図1は、後述する実施例1-7に係る非水電解質二次電池について、通常使用時(4.45V(vs.Li/Li+)充電をSOC100%と規定)の放電末状態における正極について、上記の手順で測定したエックス線回折図である。図1では、21°付近に回折ピークが観察されている。
これに対して、図2は、実施例1-7に係る非水電解質二次電池に対して、正極電位が5.0V(vs.Li/Li+)に至るまでSOC202%に相当する過充電を行った後の放電末状態における正極について、上記の手順で測定したエックス線回折図である。ここでは、21°付近の回折ピークは消失している。
図3は、後述する比較例1-3に係る非水電解質二次電池について、通常使用時(4.60V(vs.Li/Li+)充電をSOC100%と規定)の放電末状態における正極について、上記の手順で測定したエックス線回折図である。即ち、比較例1-3では、通常使用時において、すでに21°付近の回折ピークは消失している。
図4は、上記の実施例1-7及び比較例1-3に係る非水電解質二次電池について、それぞれの通常使用時の満充電状態から、正極電位が5.0V(vs.Li/Li+)に至る過充電を行った場合の充電カーブを示している。実施例1-7においては、SOCが200%付近で正極電位が急激に上昇するまで、比較的平坦な充電カーブを有するが、比較例1-3においては、SOCが100%を超えるとすぐに急激な正極電位の上昇が生じている。
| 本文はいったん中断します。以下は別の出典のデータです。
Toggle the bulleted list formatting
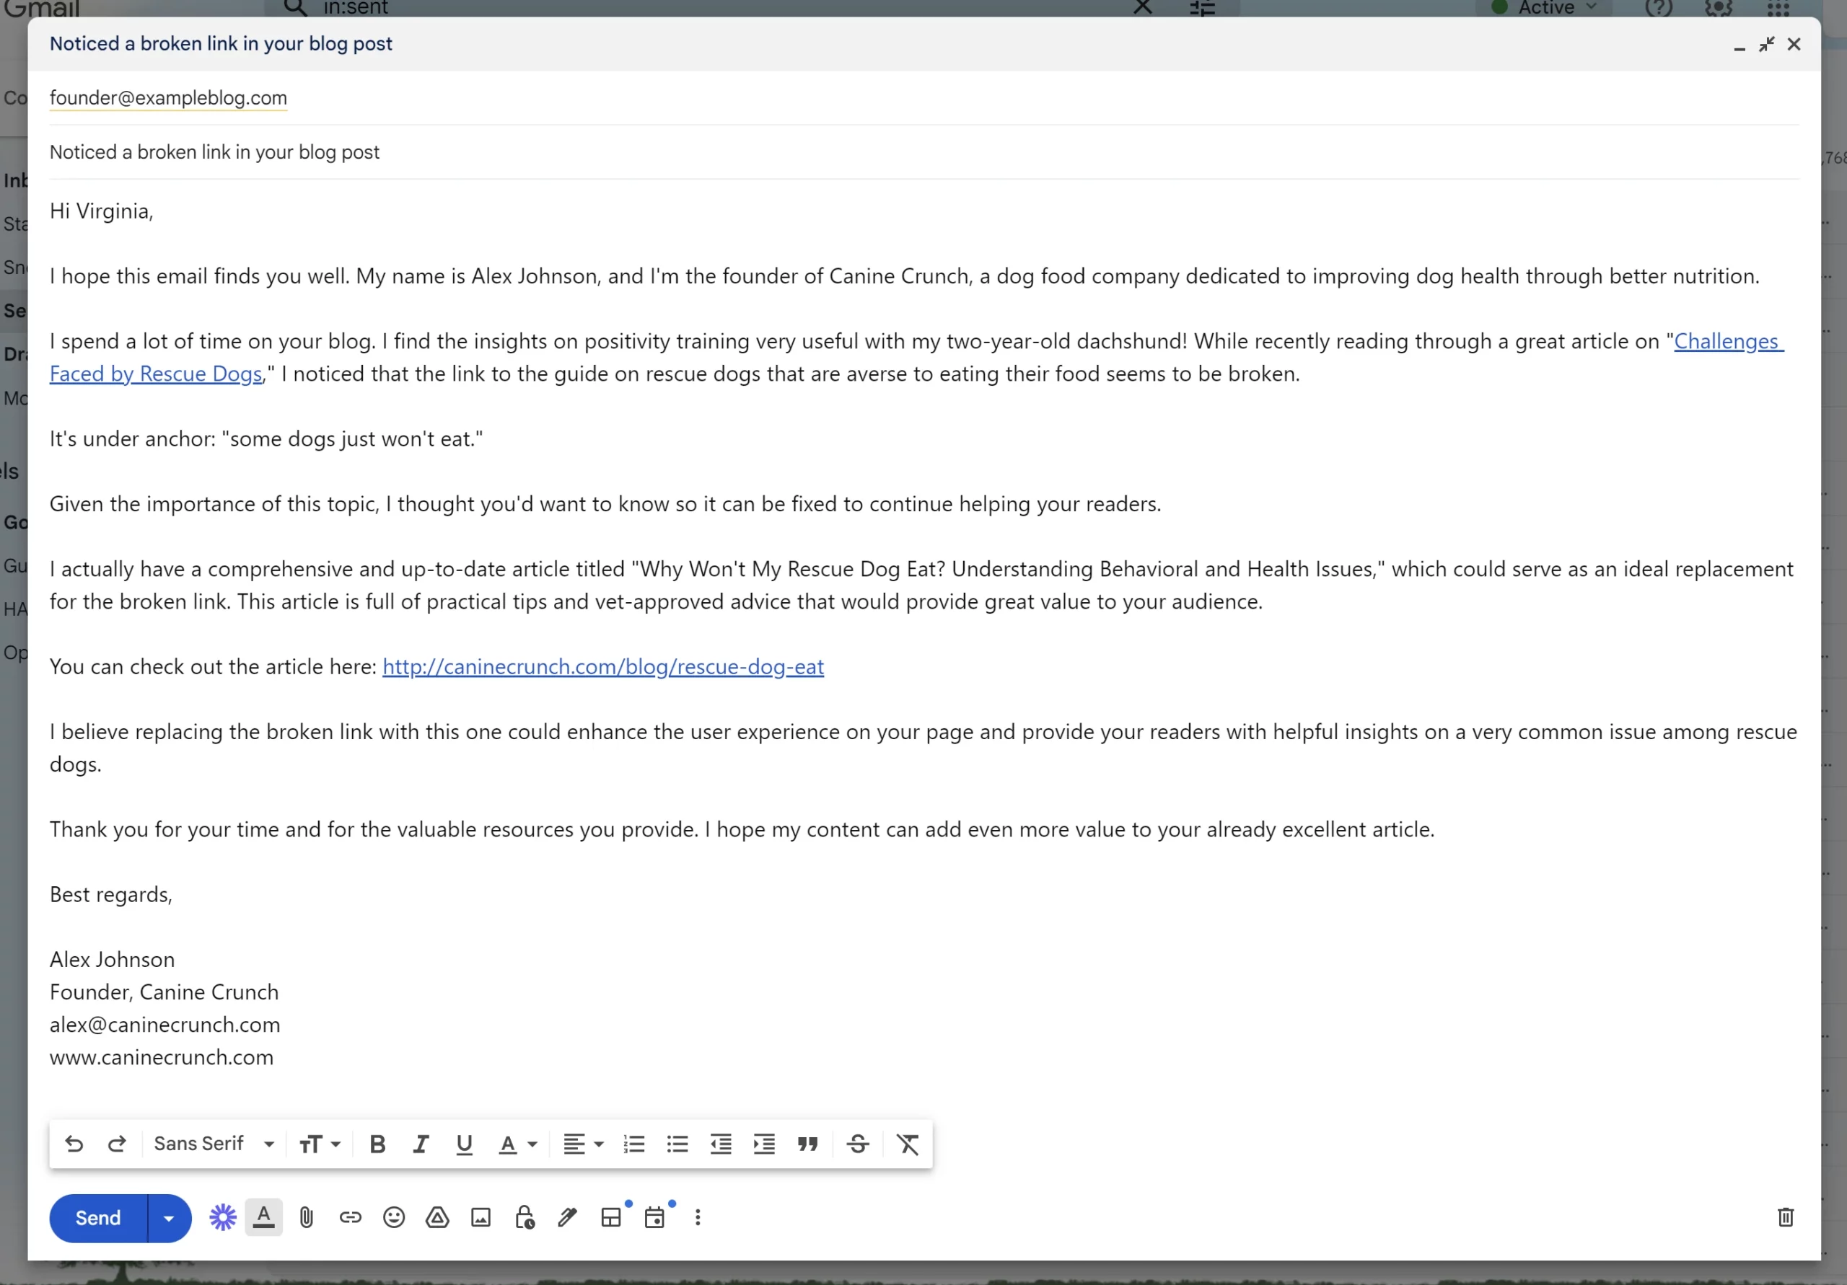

図5、図6を用いて、本発明の作用機構の原理を説明する。図5及び図6は、いずれも、第一のリチウム遷移金属複合酸化物(NCMと表記)、及び第二のリチウム遷移金属複合酸化物(LRと表記)をそれぞれ単独で正極活物質として用いた正極を備えた非水電解質二次電池を組立て、最初に行う充放電正極の電位変化を示している。但し、図5は、充電時の正極の最大到達電位は4.45V(vs.Li/Li+)であり、図6は、充電時の正極の最大到達電位は4.55V(vs.Li/Li+)である。
第一のリチウム遷移金属複合酸化物を単独で正極活物質として用いた非水電解質二次電池は、最大電位4.5V(vs.Li/Li+)未満で充電される場合(図5参照)も、4.5V(vs.Li/Li+)以上で充電される場合(図6参照)も、充電電気量に対して電位が漸増し、電位変化が平坦な領域が出現することがなく、充電電位を4.5V(vs.Li/Li+)以上としても、放電容量は高々210mAh/g程度である。
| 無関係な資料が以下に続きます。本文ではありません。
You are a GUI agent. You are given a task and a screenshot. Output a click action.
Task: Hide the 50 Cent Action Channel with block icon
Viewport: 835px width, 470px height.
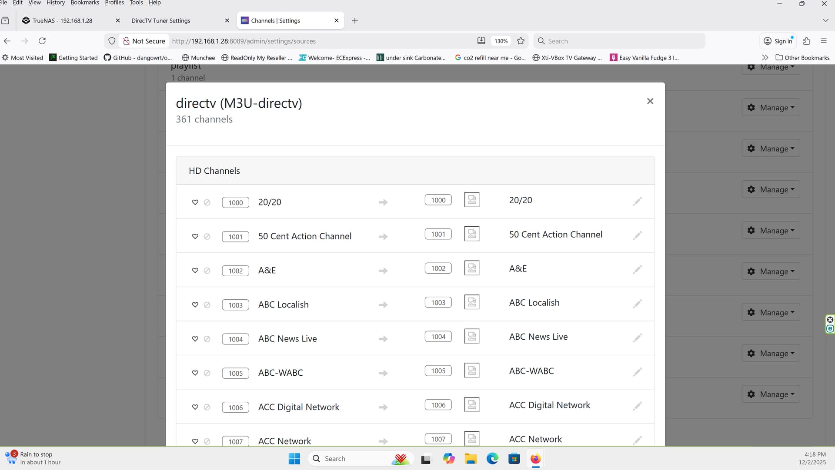point(207,237)
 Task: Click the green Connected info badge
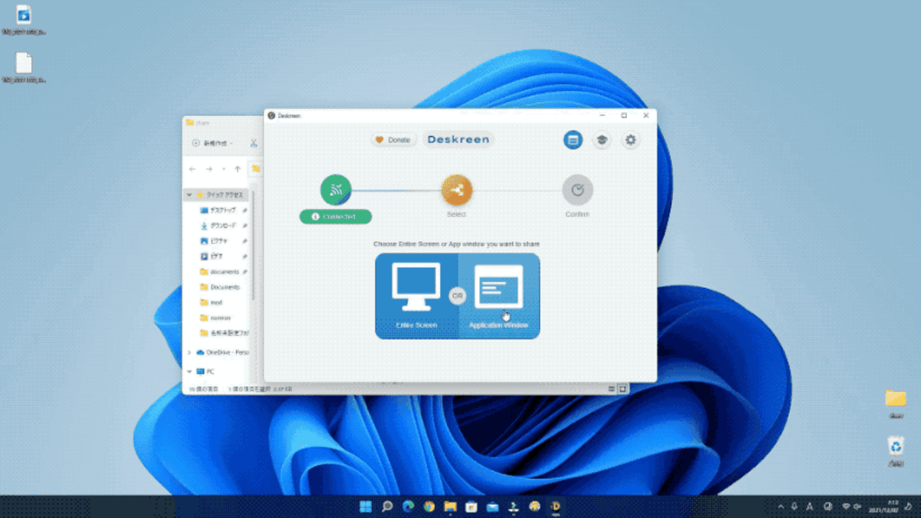tap(335, 217)
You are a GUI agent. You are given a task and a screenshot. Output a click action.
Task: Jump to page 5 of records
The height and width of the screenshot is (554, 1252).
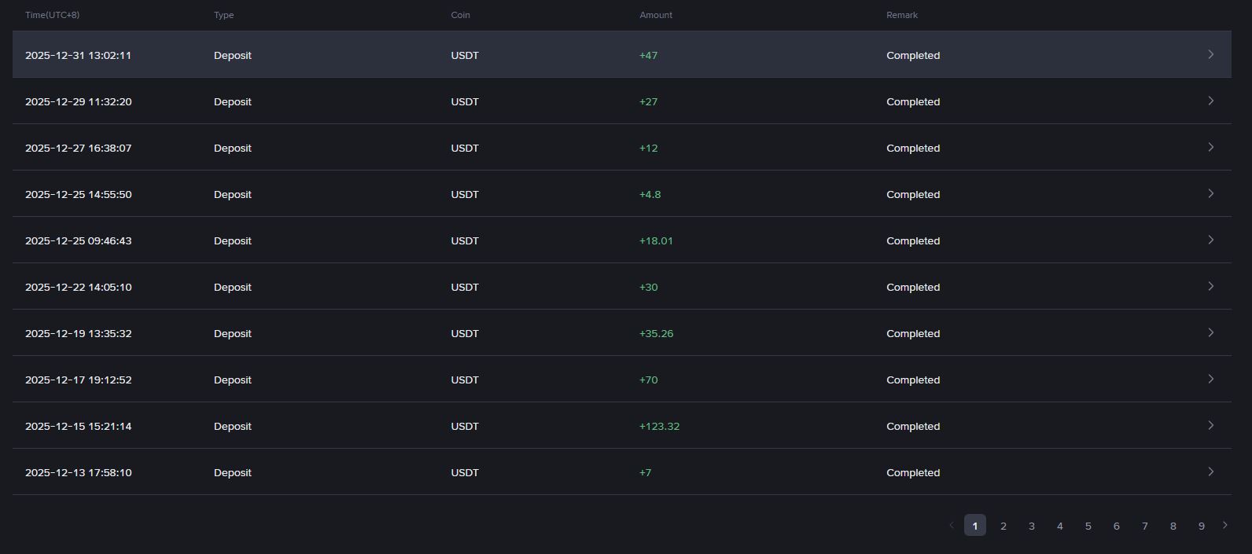(x=1088, y=526)
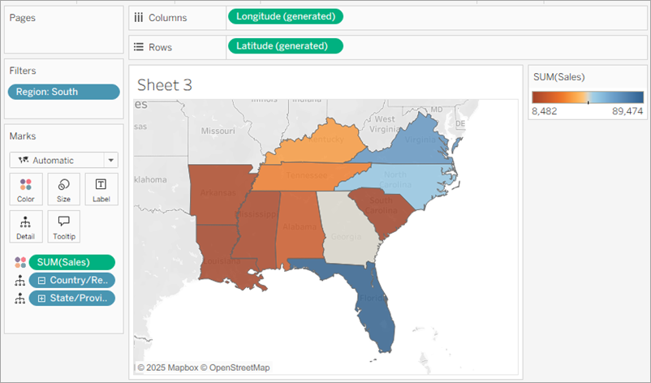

これに対して、第二のリチウム遷移金属複合酸化物を単独で正極活物質として用いた非水電解質二次電池は、4.5V(vs.Li/Li)以上の正極電位範囲にした場合、4.5~5.0V(vs.Li/Li)の電位範囲内に、充電電気量に対して電位変化が比較的平坦な領域が観察され(図6参照)、上記平坦な領域が観察される充電過程が終了するまで充電を行うことで、300mAh/g程度の放電容量が得られる。一方、最大電位4.5V(vs.Li/Li+)未満の充電を行った場合は、放電容量が、第一のリチウム遷移金属複合酸化物を単独で正極活物質として用いた非水電解質二次電池を下回る(図5参照)。
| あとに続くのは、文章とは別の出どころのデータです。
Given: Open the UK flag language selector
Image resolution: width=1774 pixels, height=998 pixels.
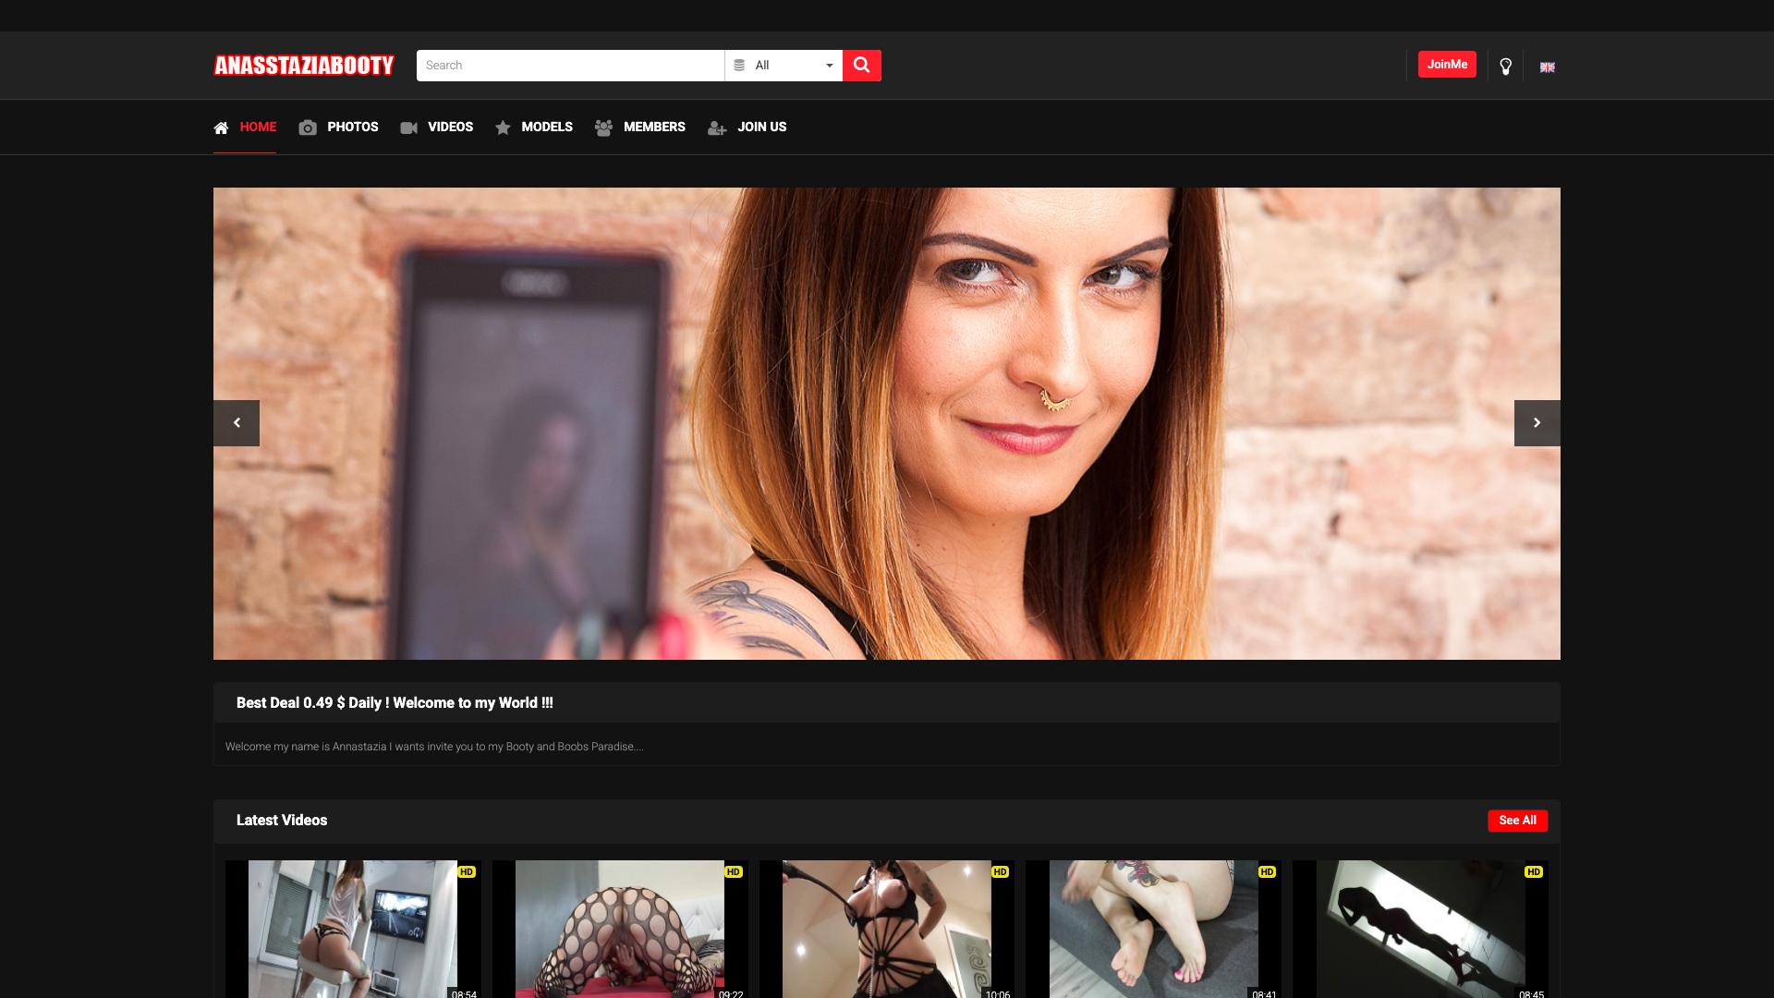Looking at the screenshot, I should pos(1547,67).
本発明の一実施形態に係る非水電解質二次電池は、第一のリチウム遷移金属複合酸化物及び第二のリチウム遷移金属複合酸化物を混合して正極活物質として用いるが、初期充放電工程において、上記平坦な領域が観察される充電過程が終了するまでの充電が行われることなく電池が完成される。さらに、本発明の一実施形態に係る非水電解質二次電池は、上記平坦な領域が観察される充電過程が終了するまでの充電が行われることがない充電条件下で使用される。従って、本発明の一実施形態に係る非水電解質二次電池は、製造段階から使用時に至るまで、一度も上記平坦な領域が観察される充電過程が終了するまでの充電がされていないから、過充電がされた場合、4.5~5.0V(vs.Li/Li)の正極電位範囲内に、充電電気量に対して電位変化が比較的平坦な領域が観察される。本発明の一実施形態に係る非水電解質二次電池は、上記で説明した挙動を利用することによって、通常使用時の満充電状態であるSOC100%を超える過充電状態で、より高いSOCに至るまで電極電位の急上昇を抑制することができ、過充電に対する安全性を向上させることができる。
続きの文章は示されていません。